### Work required
Here the job is to restate every entry word for word.

=== Begin Enclosure ===

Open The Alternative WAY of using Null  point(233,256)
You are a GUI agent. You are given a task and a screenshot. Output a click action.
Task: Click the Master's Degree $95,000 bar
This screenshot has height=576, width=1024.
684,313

=== End Enclosure ===

### Response below
Open The Alternative WAY of using Null  point(233,256)
You are a GUI agent. You are given a task and a screenshot. Output a click action.
Task: Click the Master's Degree $95,000 bar
This screenshot has height=576, width=1024.
684,313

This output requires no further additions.